Aggressive angiomyolipoma is an extremely rare benign mesenchymal tumor that was originally described as a locally recurrent mucinous spindle cell tumour. Aggressive angiomyolipoma originates from myofibroblasts, vascular smooth muscle cells, or fibroblasts, and displays various phenotypes of myofibroblasts and abnormal muscle arteries. Aggressive angiomyolipoma was first identified in 1983 and fewer than 50 male patients have been reported to date. It is an extremely rare mesenchymal tumour and often confused with other diseases. Patients with epididymal aggressive angiomyolipoma lack typical symptoms, most of which occur incidentally, although some patients may experience mild pain, discomfort, and swelling. Pain may be exacerbated by pressure from the mass.

CASE SUMMARY

A 66-year-old male was admitted to the hospital on January 14, 2022 with chief complaint of swelling in the left scrotum for one year. There was no apparent cause for the swelling. The patient did not consult with any doctor or receive any treatment for the swelling. The enlarged scrotum increased in size gradually until it reached approximately the size of a goose egg, and was accompanied by discomfort and swelling of the left cavity of the scrotum. The patient had no history of any testicular trauma, infection, or urinary tract infection. The patient urinated freely, 1-2 times at night, without urgency, dysuria (painful urination), or haematuria. There was no significant family history of malignancy. The patient underwent excision of the enlarged tumour and the left epididymis under general anaesthesia on January 18, 2022. Twelve months of follow-up revealed no recurrence. The patient was satisfied with the treatment.

CONCLUSION

Aggressive angiomyolipoma is extremely rare clinically and often confused with other diseases. The pathogenesis of aggressive angiomyolipoma is unclear and the clinical presentation is mostly a painless enlarged mass. The diagnosis of aggressive angiomyolipoma requires a combination of medical history, preoperative imaging such as computed tomography and magnetic resonance imaging, cytological examination and preoperative and postoperative pathological biopsy. The preferred treatment is surgery, with the possibility of a new alternative treatment option after hormonal therapy. Aggressive angiomyolipoma should be considered in the differential diagnosis of parametrial tumors of the male genital area that present as clinically significant masses. The high recurrence rate of aggressive angiomyolipoma may be related to incomplete tumor resection, and patients with aggressive angiomyolipoma are advised to undergo annual postoperative follow-up and imaging for recurrence.

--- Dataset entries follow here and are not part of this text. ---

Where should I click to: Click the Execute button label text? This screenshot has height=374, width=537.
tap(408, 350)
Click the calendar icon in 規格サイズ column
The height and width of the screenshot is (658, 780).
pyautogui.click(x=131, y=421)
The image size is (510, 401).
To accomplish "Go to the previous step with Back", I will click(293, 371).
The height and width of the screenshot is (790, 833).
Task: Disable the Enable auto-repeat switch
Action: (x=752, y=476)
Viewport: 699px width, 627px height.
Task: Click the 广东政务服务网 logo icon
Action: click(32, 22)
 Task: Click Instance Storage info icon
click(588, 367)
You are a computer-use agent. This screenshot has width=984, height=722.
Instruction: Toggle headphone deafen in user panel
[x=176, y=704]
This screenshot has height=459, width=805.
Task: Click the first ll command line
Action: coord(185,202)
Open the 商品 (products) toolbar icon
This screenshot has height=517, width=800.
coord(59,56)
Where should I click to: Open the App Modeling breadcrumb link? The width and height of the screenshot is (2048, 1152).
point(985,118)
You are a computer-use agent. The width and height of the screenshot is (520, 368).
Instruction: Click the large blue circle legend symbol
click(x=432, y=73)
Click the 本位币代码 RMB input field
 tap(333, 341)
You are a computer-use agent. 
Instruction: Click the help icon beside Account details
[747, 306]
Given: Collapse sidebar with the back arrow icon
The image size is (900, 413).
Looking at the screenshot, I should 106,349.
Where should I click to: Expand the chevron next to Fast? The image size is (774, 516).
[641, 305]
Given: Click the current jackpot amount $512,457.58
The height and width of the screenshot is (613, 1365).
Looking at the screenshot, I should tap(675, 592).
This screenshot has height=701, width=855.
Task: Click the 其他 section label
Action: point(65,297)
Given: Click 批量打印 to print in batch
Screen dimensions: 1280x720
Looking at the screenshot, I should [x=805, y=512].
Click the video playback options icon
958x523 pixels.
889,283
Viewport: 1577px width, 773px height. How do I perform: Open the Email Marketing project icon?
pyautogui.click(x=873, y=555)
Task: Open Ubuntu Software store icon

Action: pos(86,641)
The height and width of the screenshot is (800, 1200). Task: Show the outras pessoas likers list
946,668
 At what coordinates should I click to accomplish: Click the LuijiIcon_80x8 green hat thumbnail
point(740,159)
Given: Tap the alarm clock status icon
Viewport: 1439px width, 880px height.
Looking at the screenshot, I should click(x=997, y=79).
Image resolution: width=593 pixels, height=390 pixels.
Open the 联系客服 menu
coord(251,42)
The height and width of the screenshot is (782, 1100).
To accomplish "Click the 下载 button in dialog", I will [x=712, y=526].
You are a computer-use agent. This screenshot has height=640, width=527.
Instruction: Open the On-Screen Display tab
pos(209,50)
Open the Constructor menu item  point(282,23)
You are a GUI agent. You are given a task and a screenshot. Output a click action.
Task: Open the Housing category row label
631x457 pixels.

Key Words: Aggressive angiomyxoma; Mesenchymal tumor; Scrotal mass; Epididymal malignancy; Orchiectomy; Male reproductive system neoplasms; Case report

Core Tip: Aggressive angiomyolipoma is an extremely rare benign mesenchymal tumor originally described as a locally recurrent mucinous spindle cell tumor. Aggressive angiomyolipoma was first identified in 1983 and fewer than 50 male patients have been reported to date. Aggressive angiomyolipomas in the scrotum are often misdiagnosed on physical examination and resemble other urological disorders such as testicular tumors, varicoceles, and inguinal hernias. Surgery is the preferred treatment option, and there may be new alternatives after hormone therapy. Aggressive angiomyolipoma should be considered in the differential diagnosis of a parametrial tumor of the male genital region presenting as a clinically significant mass.



INTRODUCTION

Aggressive angiomyxoma is a benign mesenchymal tumour that was originally described as a locally recurrent mucinous spindle cell tumour originating mainly in the soft tissues of the pelvic region of premenopausal women[1]. The mean age of onset of aggressive angiomyolipoma in male patients is approximately 46 years (range: 1-82 years)[2]. Aggressive angiomyolipoma was first identified in 1983 and fewer than 50 male patients have been reported to date[3]. Of these, 38%, 33%, 13%, 8%, and 8% of the cases involved the scrotum, spermatic cord, perineum, pelvic organs, and bladder, respectively[4].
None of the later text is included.